TO DO => State how many lines of the entries hold the string "Viewport", and output nothing but that count.

GIVEN DATA =>

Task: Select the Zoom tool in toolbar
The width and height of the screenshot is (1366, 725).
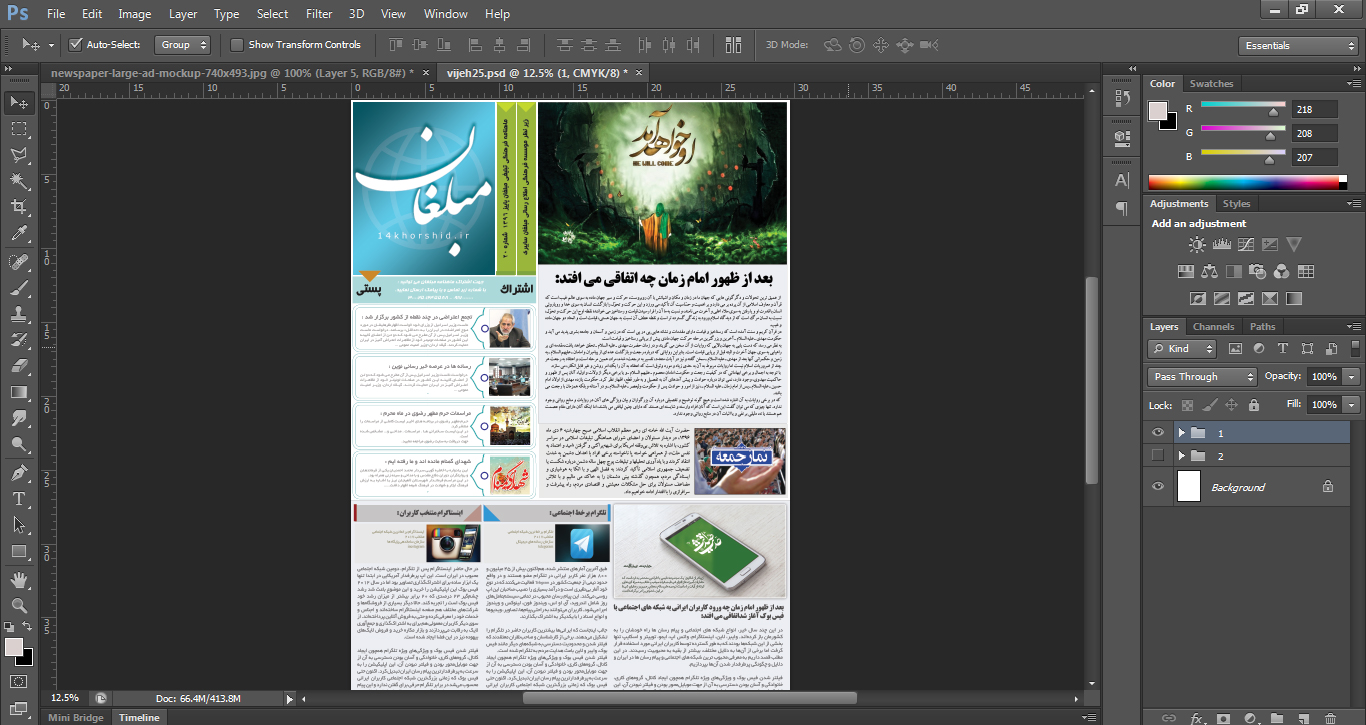Action: pos(19,605)
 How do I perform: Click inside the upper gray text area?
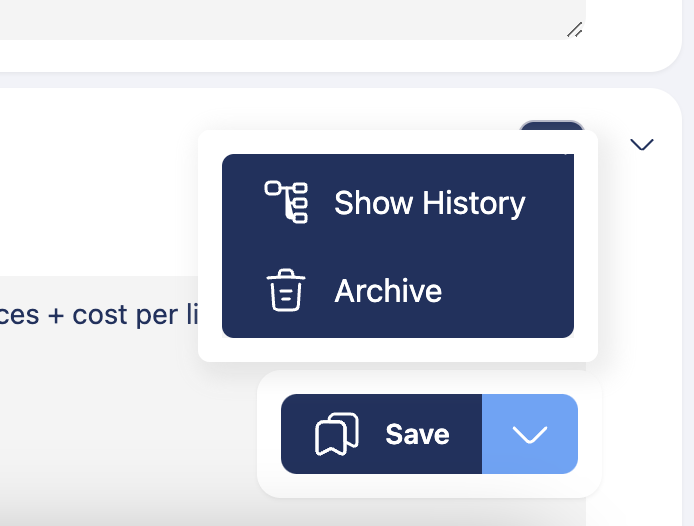(280, 18)
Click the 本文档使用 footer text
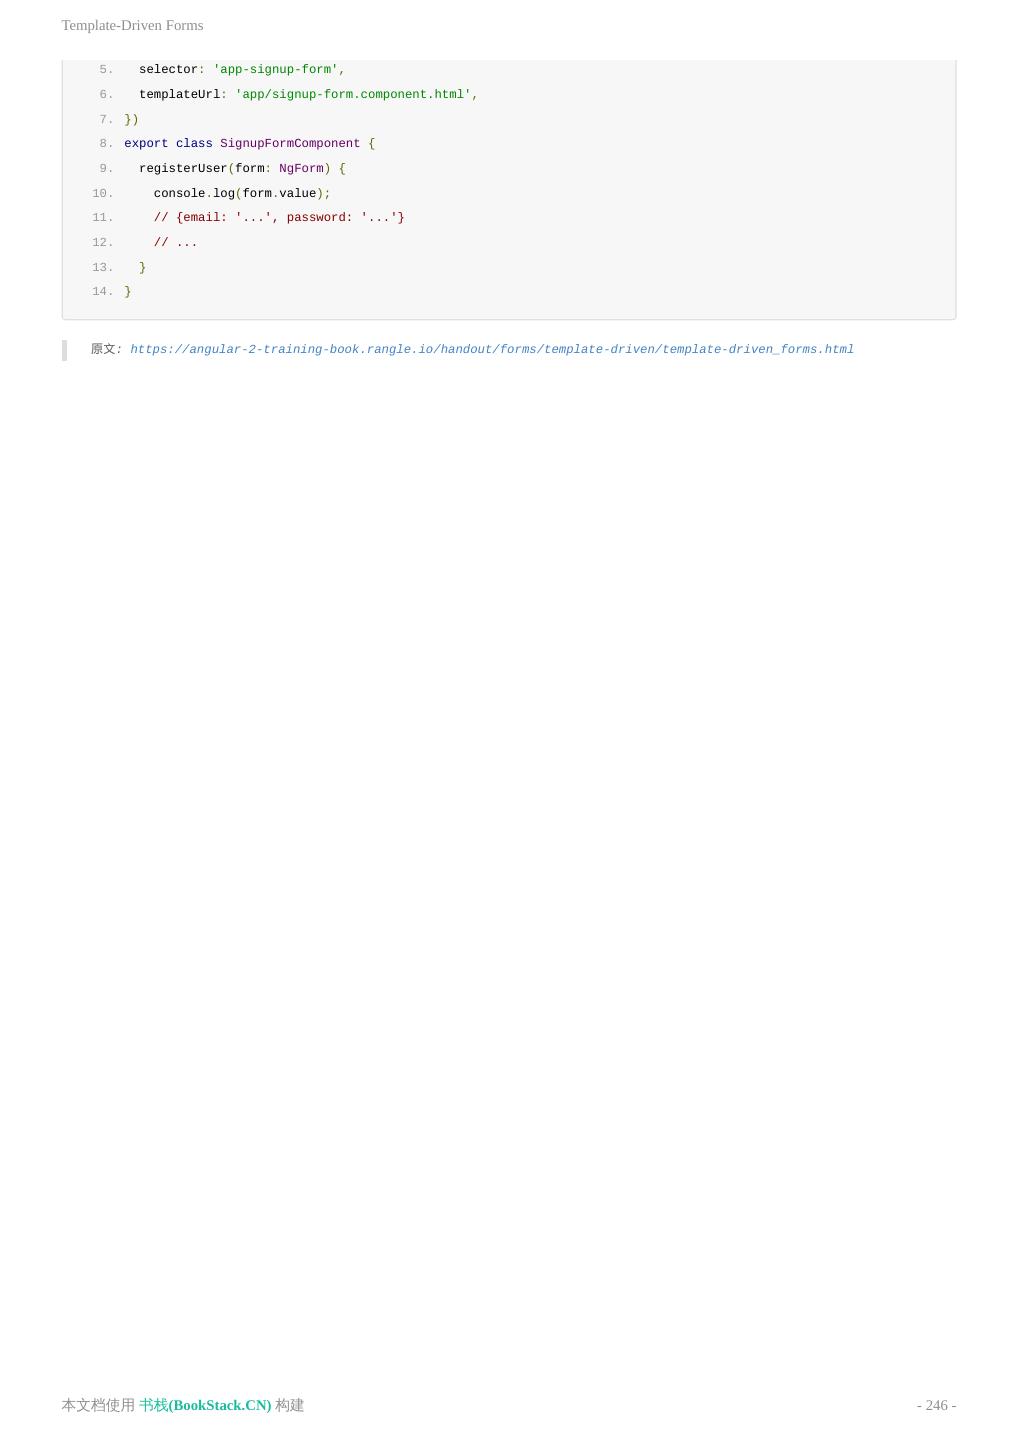1019x1440 pixels. click(x=98, y=1405)
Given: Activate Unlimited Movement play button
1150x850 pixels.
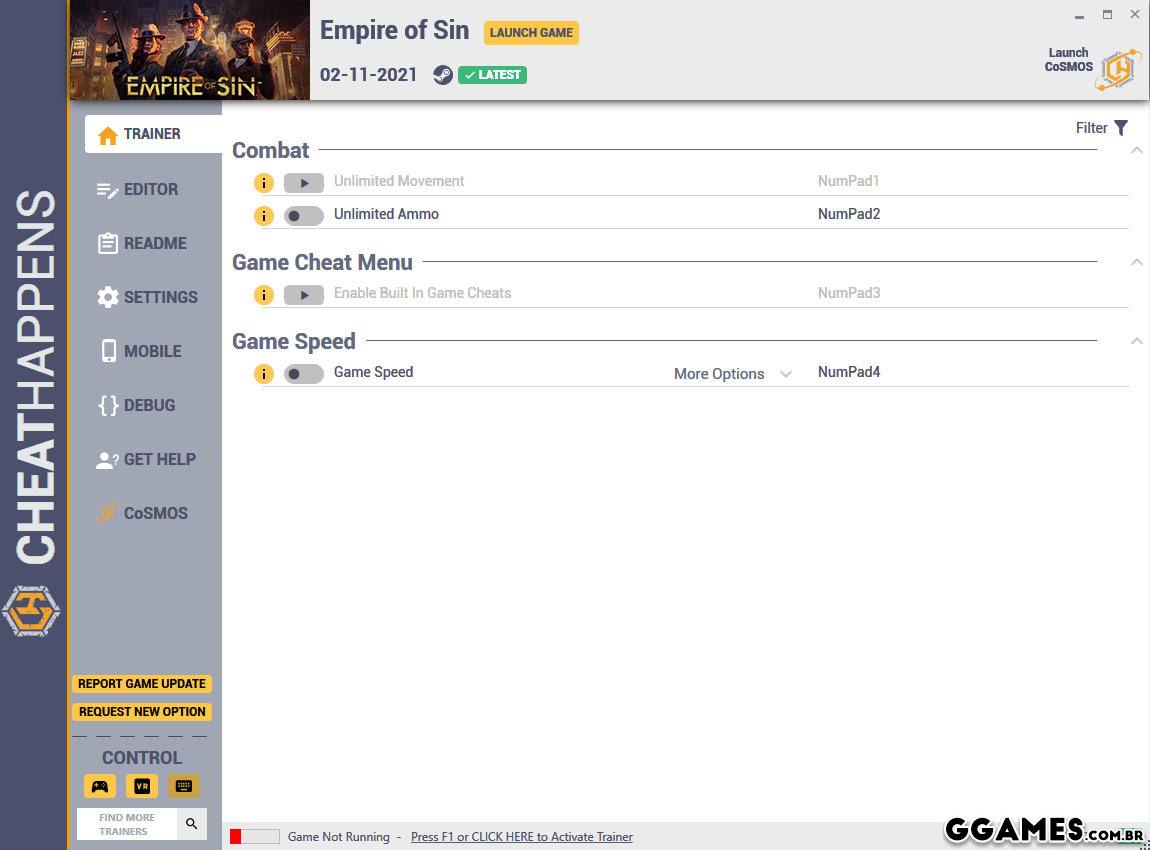Looking at the screenshot, I should pyautogui.click(x=303, y=183).
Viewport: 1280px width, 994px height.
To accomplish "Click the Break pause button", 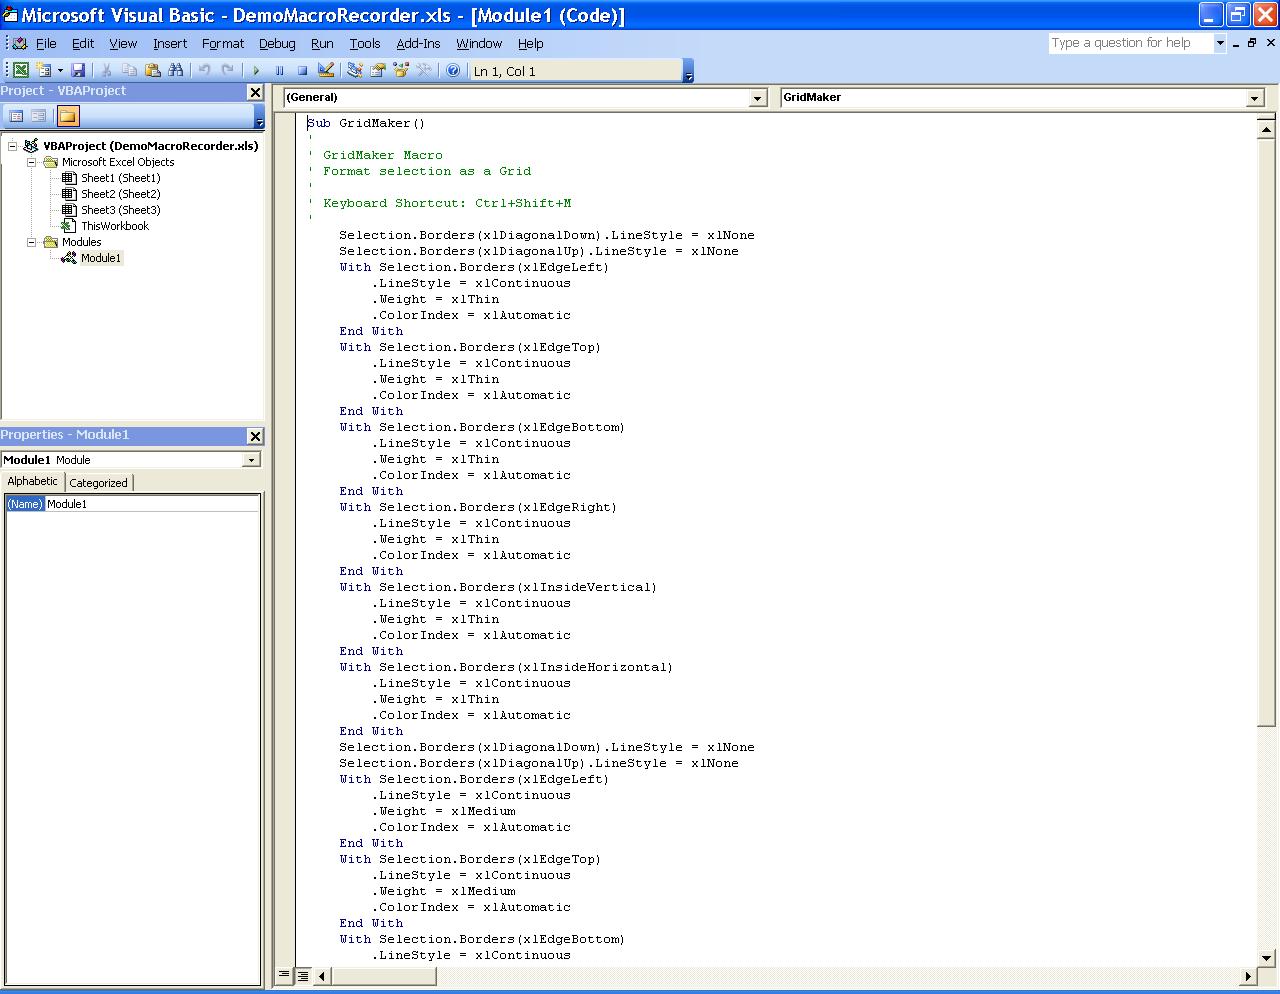I will point(279,70).
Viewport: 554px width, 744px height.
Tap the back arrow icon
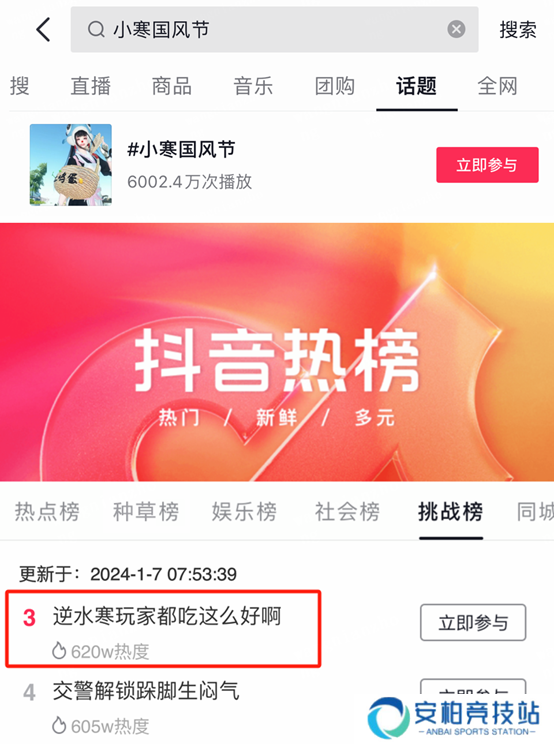(44, 29)
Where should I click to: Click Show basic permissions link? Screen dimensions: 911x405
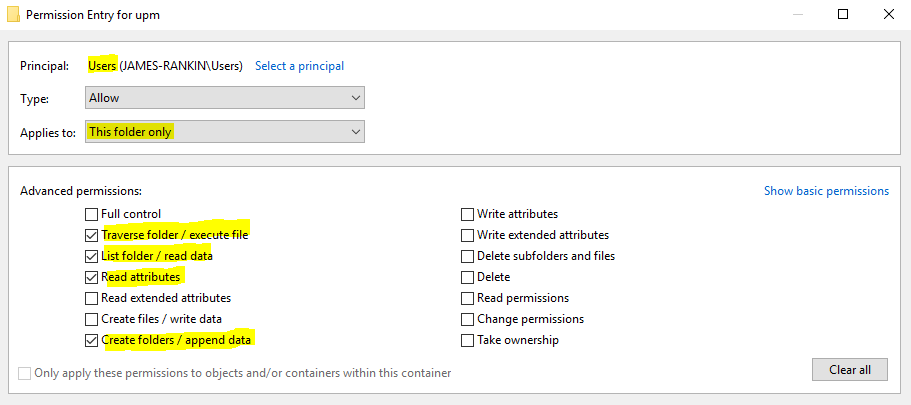[x=826, y=191]
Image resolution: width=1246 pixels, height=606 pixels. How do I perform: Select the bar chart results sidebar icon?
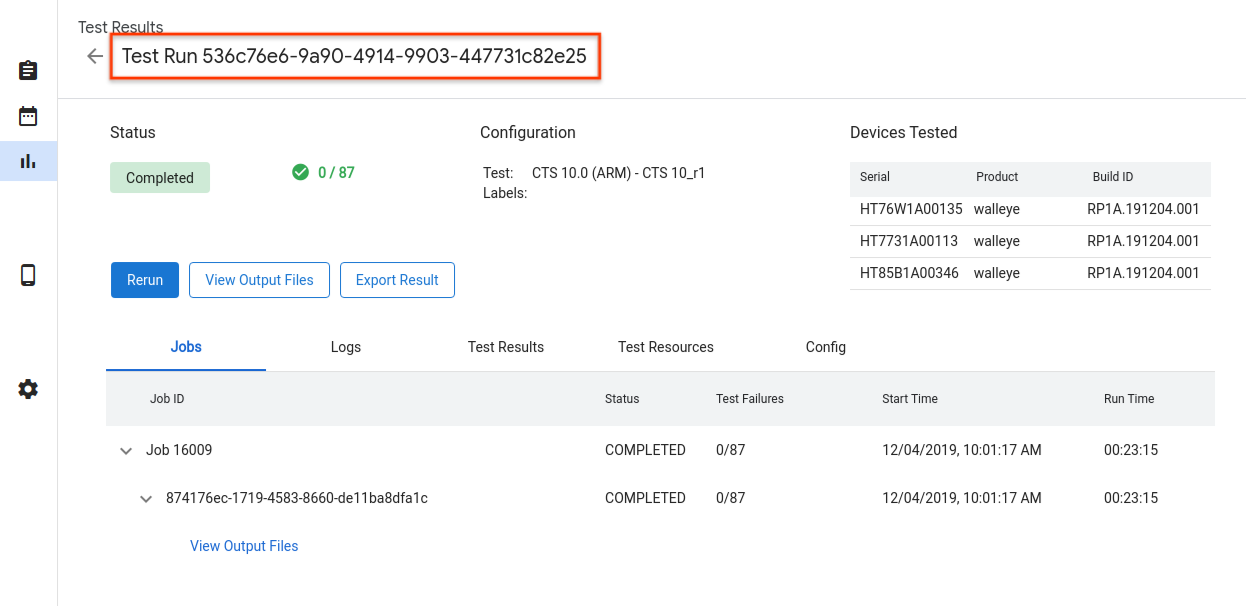coord(28,161)
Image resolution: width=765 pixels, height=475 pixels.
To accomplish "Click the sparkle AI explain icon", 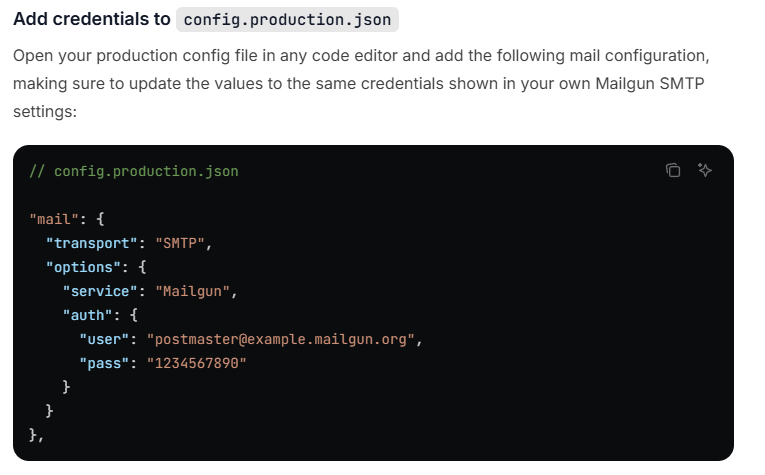I will 705,170.
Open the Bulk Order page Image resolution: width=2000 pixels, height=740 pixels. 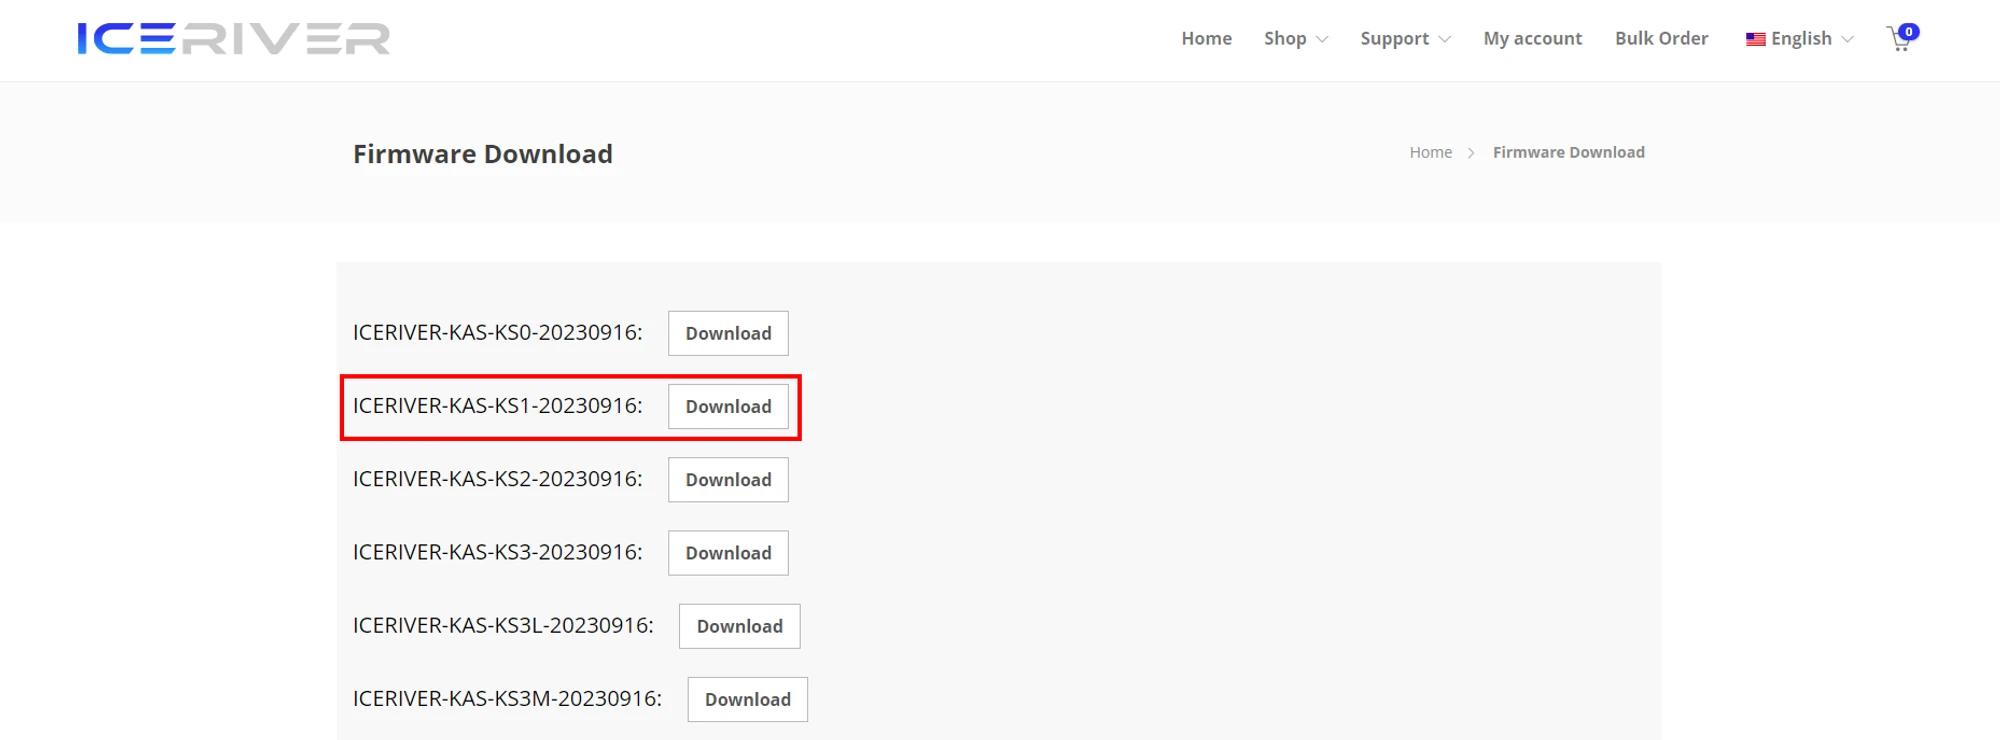(x=1661, y=39)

SOLVED PROBLEM => 2